Les cotes sont rudimentaires: un chiffre de zéro à neuf, un point, une décimale, un tiret, un autre chiffre allant parfois jusqu’à soixante suivant le sujet traité. L’une des clés de ce travail réside dans le découpage industriel de languettes de scotch (collées par une extrémité sur le bord de la table) qui serviront à maintenir les étiquettes contre le dos des ouvrages dont la reliure toilée souvent grasse a tendance à rejeter systématiquement ces greffes numériques.
Cette activité minutieuse se déroulant dans le coin le plus reculé d’une bibliothèque elle-même pour ainsi dire déserte, elle peut par conséquent être complétée par une autre activité, non moins minutieuse, d’épluchage des écrits numérotés.

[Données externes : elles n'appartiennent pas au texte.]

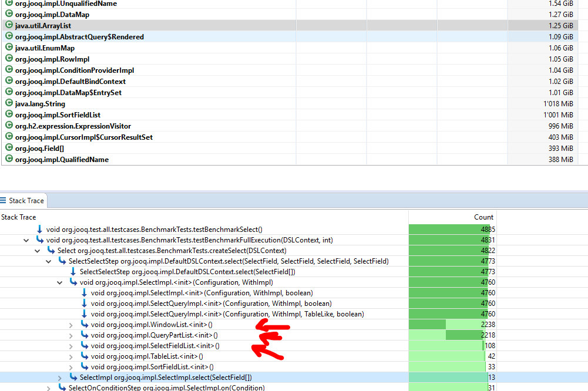Collapse the createSelect(DSLContext) node
Viewport: 588px width, 391px height.
point(37,250)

Les premières photos à retenir l’attention sont, bien entendu, celles des nécroses cutanées engendrées par la manipulation (dans des situations la plupart du temps rocambolesques, plus tragi-comiques les unes que les autres) d’un élément dont la radioactivité avait été négligée, sous-estimée, voire oubliée. Plaques noires, brillantes, ourlées de rouge qui progressent sur le corps de patients dont la mort est indiquée après quelques jours ou quelques semaines.

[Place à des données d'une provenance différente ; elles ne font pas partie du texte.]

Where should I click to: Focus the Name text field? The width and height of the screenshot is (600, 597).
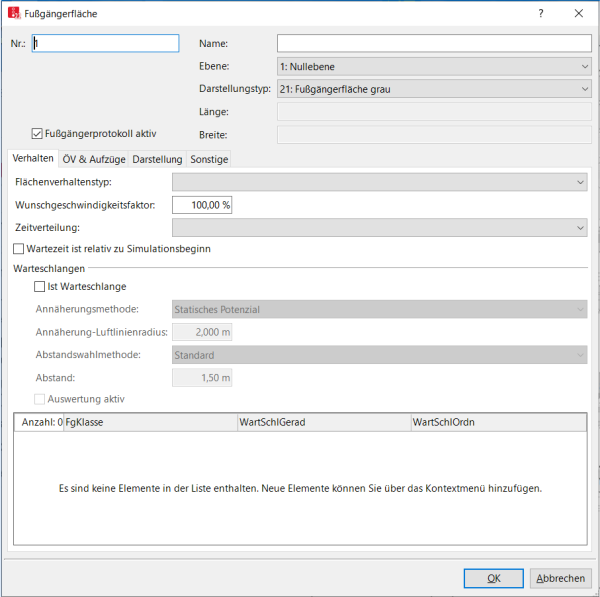pos(434,43)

Ces publications de l’Agence Internationale pour l’Énergie Atomique (AIEA) en côtoient d’autres, publiées par le même organisme, au sujet des risques liés au nucléaire civil, tout comme des répertoires de normes, de seuils d’alerte et de scénarios d’évacuation et de décontamination."
mercredi 22 mai 2013
Des ronflements à la fois vulgaires et doux
Une note, de 1999:
"Il faut quelques instants pour s’habituer à la pénombre rouge, pour faire confiance aux impressions de murs, aux impressions de marches, et s’avancer d’un pas plus ou moins décidé sur cette moquette épaisse qui mange tous les sons. Sorte de gros tube digestif illuminé comme à travers des membranes. Une porte est entrouverte: signe distinctif suffisant pour entrer, fermer à clé tout en s’embrassant (haleine de bière) et se diriger vers le matelas d’eau en plastique (un seul drap qui ne protège pas longtemps les dormeurs – ces lits ne sont a priori pas faits pour dormir – de l’aquaplaning généré par leur propre transpiration).
Encore assez d’humour pour s’amuser des miroirs qui recouvrent les murs comme le plafond, de la télévision qui propose au choix trois films pornos et de la radio impossible à éteindre (rapidement moins drôle, cette soupe increvable). Mais l’affaire tourne vite aux voix cassées par l’alcool, aux corps désordonnés et aux pénétrations approximatives (que la version originale des dialogues soit en espagnol ne change pas grand-chose à l’histoire, au contraire). Un peu de jour à travers la dentelle métallique du store baissé, la mélopée de la radio (peut-être parfois des informations) et des ronflements à la fois vulgaires et doux."